There is much debate about the problems of timing required to have a new imaging method incorporated into PC guidelines. Previously, before the development of an EBM culture, conventional imaging methods such as CT and BS were incorporated without any formal evaluation of the positive effects on patient outcome. In the 1970’s, these methods were simply introduced and rapidly considered mandatory without a specifically designed clinical trial being undertaken. Thirty years later, rapid developments in the field of imaging still pose issues for guideline development. Indeed, new methods such as MRI and PET are available and have been adopted in clinical practice before evidence-generating clinical trials have been performed, resulting in a significant increase in their use. With the growth of medical imaging, the concern that not all examinations are necessary has increased, and it is argued that up to 40% of diagnostic imaging studies may be inappropriate
17-18. Furthermore, as mentioned, there are intrinsic problems in building EBM literature for diagnostic imaging
11 and this fact has led to significant disagreement in the field of PC imaging. At the Advanced Prostate Cancer Consensus Conference held in St. Gallen there was no consensus on most questions relating to advanced PC imaging [
27]. The problem of reliability in the sources of recommendations was further investigated in the next question.
3.2. Source of Recommendations
Question number 50 was, “Which recommendations are more relevant for you when prescribing an imaging procedure?”: results are reported in
Table 3.
There could be several reasons why a minority of the panelists chose the option of EBM/Health Technology Assessment-promoted guidelines.
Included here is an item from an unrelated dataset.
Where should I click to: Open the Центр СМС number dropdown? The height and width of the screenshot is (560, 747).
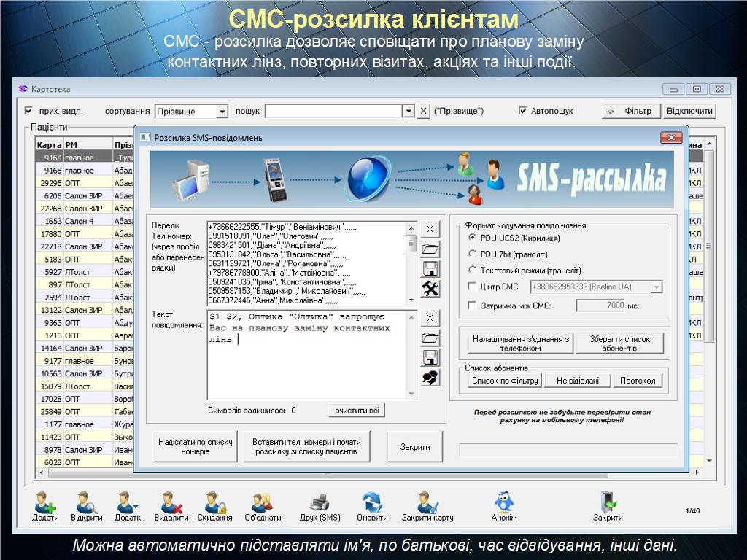click(x=656, y=287)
Firstly, in the area of prostate cancer, there is a complete lack of such guidelines, and the panel was surely aware of that even if the question did not focus on PC. A more general reason might be the resistance of clinicians to guidelines developed outside their professional control. See also question no. 54.
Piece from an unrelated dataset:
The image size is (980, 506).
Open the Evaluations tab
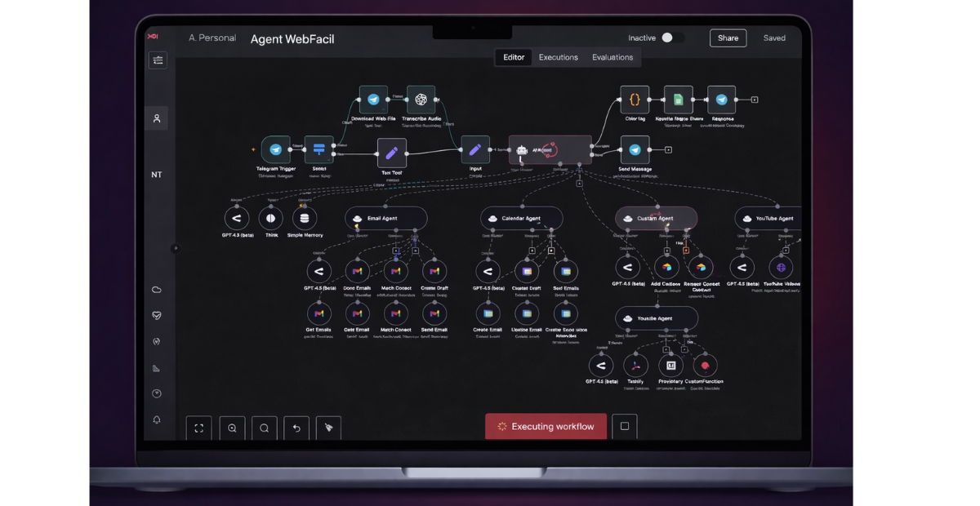coord(613,57)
It is interesting to note that experts regard published studies as the most reliable evidence to influence their willingness to refer a patient for imaging (see question no. 49). On the other hand, EBM guidelines resulting directly from scientific data review are perceived as less reliable than scientific society guidelines.
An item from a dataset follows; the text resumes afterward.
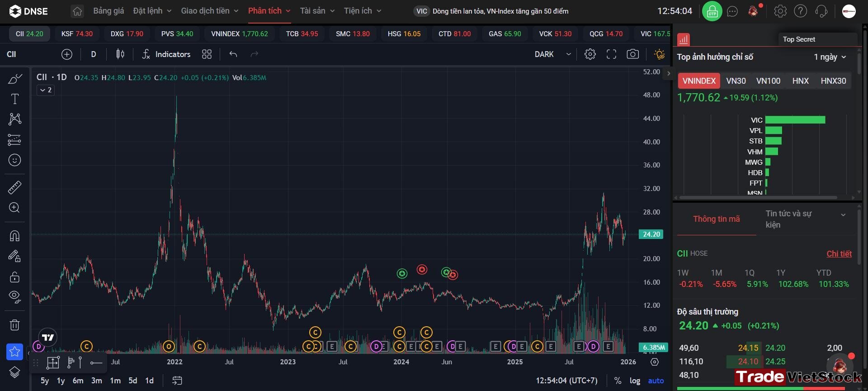Click the VIC influence bar
This screenshot has width=868, height=391.
pyautogui.click(x=795, y=120)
It is noteworthy that not a single panelist considers local healthcare recommendations as relevant. Once again, this result could relate to the composition of the panel, which is made up of clinicians selected on the basis of their international reputation. This means they may not be keen to adhere to local rules that often tend to limit access to expensive and innovative imaging methods.
3.3. Patients’ Preferences
Question number 51 was “Which part of patients’ preference are you considering when prescribing an imaging procedure?”, and panelists were asked to choose all that apply: results are reported in
Table 4.
The suggested answers to this question were slightly tricky because only the first four are genuinely related to patient preference and the fifth (accuracy of the procedure) relates to a scientific point of view. Indeed, it was this answer that received the largest majority of preferences (almost 82%), with the others being selected, but not to such a great extent. It is clear that this finding is related to the paternalistic approach of doctors to patients. When a final decision has to be taken, all patient preferences are duly taken into account, but the most relevant factor remains purely scientific evidence. In other words, the doctor is deciding in favor of the best diagnostic option, the value of which is more important than other factors.